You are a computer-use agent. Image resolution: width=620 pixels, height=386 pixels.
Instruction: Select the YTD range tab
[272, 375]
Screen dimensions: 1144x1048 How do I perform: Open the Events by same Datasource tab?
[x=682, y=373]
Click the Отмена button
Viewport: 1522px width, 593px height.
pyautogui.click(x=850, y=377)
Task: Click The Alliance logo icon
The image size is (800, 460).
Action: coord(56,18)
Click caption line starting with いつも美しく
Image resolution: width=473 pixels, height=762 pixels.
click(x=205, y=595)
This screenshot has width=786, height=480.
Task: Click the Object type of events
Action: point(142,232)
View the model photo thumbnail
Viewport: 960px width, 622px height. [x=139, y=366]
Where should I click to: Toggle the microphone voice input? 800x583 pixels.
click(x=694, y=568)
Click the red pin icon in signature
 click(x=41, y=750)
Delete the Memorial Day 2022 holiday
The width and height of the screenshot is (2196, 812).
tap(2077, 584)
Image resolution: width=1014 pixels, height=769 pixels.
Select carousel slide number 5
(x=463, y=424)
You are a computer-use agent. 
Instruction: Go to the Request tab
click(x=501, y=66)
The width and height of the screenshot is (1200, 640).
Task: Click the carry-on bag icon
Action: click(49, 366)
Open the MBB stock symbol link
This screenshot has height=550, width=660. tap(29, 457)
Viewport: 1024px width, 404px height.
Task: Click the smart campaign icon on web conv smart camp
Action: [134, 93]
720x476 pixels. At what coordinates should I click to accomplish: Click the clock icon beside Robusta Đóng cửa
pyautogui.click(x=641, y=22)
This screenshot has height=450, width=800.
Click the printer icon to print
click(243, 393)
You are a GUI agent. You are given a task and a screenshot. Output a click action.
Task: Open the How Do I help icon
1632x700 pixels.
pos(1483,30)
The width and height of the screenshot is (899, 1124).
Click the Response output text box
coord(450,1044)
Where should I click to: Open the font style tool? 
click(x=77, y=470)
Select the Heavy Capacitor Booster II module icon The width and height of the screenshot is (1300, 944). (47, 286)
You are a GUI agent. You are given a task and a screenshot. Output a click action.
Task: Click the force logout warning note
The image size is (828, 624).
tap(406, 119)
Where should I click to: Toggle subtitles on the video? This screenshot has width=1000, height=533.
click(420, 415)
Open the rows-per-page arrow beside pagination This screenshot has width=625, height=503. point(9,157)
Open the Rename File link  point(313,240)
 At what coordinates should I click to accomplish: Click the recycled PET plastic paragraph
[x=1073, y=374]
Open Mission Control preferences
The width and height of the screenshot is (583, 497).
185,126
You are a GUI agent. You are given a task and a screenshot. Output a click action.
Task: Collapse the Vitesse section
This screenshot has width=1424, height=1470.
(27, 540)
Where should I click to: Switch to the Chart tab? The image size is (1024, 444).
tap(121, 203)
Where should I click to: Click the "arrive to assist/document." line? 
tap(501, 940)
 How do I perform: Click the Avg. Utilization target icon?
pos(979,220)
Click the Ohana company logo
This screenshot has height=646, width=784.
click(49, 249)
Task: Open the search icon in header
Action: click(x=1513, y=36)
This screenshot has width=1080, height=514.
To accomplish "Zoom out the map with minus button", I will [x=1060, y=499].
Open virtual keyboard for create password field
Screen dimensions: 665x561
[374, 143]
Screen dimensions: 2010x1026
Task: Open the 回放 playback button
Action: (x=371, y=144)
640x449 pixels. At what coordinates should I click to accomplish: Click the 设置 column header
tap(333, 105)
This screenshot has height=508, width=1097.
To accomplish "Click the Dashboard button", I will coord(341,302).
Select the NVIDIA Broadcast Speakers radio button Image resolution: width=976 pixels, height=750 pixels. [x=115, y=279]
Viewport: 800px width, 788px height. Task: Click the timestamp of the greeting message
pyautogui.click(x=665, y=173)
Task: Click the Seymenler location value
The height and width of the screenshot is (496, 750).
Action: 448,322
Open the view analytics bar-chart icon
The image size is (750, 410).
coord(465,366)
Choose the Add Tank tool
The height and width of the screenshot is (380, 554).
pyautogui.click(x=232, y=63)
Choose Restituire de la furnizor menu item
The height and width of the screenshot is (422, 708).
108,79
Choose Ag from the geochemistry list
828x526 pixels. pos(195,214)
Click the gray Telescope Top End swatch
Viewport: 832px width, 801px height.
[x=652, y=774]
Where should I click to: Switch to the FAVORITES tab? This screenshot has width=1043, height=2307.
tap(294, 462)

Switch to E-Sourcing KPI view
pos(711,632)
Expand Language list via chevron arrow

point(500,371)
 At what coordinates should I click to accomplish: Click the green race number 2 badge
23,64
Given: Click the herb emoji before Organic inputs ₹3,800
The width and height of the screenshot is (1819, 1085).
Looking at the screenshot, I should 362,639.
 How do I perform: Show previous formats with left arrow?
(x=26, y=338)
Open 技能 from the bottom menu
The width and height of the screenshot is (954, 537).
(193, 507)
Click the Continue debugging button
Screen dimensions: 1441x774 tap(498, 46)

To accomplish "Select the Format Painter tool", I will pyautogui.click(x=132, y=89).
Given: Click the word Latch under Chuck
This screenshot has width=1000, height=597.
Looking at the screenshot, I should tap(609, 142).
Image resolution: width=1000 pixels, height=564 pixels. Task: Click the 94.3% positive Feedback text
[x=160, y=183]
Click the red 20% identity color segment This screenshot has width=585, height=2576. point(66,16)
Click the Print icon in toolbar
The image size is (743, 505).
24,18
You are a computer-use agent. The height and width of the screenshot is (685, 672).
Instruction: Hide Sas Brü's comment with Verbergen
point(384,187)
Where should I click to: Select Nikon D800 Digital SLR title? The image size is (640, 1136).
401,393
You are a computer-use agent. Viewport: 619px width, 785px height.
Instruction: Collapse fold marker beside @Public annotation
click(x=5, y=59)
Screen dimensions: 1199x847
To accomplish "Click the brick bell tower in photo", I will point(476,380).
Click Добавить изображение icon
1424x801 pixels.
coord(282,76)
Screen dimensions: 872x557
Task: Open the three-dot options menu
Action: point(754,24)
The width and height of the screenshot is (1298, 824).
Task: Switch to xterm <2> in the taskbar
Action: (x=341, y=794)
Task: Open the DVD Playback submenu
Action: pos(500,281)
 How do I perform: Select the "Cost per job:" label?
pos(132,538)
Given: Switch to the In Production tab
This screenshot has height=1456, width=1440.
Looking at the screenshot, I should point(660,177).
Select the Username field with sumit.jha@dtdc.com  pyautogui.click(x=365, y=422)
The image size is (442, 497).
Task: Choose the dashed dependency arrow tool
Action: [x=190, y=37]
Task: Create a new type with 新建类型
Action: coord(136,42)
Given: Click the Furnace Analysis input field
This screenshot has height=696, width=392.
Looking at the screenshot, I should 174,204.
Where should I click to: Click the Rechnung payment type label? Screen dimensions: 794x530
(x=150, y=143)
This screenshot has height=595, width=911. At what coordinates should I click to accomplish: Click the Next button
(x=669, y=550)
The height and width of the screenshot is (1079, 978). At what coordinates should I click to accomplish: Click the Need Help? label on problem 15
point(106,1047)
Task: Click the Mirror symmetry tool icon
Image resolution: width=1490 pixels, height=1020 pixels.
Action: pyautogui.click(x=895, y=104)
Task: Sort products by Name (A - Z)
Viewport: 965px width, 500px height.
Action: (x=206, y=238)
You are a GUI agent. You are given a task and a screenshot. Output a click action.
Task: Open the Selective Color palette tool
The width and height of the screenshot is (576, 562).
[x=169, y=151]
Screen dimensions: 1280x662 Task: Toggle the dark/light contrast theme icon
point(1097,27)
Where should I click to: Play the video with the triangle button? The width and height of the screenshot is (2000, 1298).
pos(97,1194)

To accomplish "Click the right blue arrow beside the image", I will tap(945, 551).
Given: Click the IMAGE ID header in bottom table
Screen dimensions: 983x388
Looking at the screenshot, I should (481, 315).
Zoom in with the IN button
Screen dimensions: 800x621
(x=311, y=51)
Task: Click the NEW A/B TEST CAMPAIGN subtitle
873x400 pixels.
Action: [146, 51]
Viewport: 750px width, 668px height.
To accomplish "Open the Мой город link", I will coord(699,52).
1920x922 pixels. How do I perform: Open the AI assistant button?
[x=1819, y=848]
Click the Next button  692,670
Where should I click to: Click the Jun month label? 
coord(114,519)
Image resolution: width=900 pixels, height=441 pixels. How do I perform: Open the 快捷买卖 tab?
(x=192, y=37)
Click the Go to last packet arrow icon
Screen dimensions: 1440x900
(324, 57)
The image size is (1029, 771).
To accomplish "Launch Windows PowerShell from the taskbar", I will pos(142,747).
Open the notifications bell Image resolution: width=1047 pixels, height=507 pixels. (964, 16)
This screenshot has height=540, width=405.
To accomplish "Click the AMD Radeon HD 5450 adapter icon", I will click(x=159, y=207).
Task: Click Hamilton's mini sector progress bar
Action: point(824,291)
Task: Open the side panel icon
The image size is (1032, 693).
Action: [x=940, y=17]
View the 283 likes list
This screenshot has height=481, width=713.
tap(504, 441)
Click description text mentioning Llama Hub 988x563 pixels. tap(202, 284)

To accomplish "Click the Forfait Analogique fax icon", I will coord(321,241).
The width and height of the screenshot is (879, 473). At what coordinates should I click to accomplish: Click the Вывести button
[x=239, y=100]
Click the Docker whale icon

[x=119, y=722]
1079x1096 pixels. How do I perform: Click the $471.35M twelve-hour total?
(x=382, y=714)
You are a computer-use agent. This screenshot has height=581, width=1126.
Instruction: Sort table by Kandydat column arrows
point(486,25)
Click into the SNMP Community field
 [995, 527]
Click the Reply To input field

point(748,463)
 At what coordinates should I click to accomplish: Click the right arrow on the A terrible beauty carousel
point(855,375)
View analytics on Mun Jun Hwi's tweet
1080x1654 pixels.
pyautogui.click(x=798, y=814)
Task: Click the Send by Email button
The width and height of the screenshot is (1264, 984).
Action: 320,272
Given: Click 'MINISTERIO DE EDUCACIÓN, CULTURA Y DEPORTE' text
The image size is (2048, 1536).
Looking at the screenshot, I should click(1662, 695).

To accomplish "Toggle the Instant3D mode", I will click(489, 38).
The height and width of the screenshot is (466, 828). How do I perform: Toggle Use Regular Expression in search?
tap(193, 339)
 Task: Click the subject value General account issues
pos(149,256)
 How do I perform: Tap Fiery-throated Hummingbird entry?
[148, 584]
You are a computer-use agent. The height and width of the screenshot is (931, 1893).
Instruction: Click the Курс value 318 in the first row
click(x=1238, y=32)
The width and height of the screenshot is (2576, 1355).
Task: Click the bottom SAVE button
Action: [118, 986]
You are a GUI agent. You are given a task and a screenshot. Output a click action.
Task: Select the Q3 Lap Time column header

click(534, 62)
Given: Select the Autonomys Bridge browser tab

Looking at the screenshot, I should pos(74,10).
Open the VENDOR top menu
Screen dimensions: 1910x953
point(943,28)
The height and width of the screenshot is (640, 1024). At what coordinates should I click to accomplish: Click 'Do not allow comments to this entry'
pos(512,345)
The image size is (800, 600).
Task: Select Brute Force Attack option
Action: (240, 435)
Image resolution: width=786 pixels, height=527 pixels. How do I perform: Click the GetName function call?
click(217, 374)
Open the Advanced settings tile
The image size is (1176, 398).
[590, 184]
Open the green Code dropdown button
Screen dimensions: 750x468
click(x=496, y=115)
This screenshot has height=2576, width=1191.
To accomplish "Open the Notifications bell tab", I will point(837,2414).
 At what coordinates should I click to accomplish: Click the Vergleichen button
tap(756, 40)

□ □ □ □

WORK TO COMPLETE. From the entries, report every line in which the string "computer" occurs.

OUTPUT OF THE TASK.
You are a computer-use agent. Image resolution: width=620 pixels, height=386 pixels.
You are a computer-use agent. 
You are a computer-use agent. The height and width of the screenshot is (685, 672).
You are a computer-use agent. Viewport: 619px width, 785px height.
You are a computer-use agent. This screenshot has height=581, width=1126.
You are a computer-use agent. The height and width of the screenshot is (931, 1893).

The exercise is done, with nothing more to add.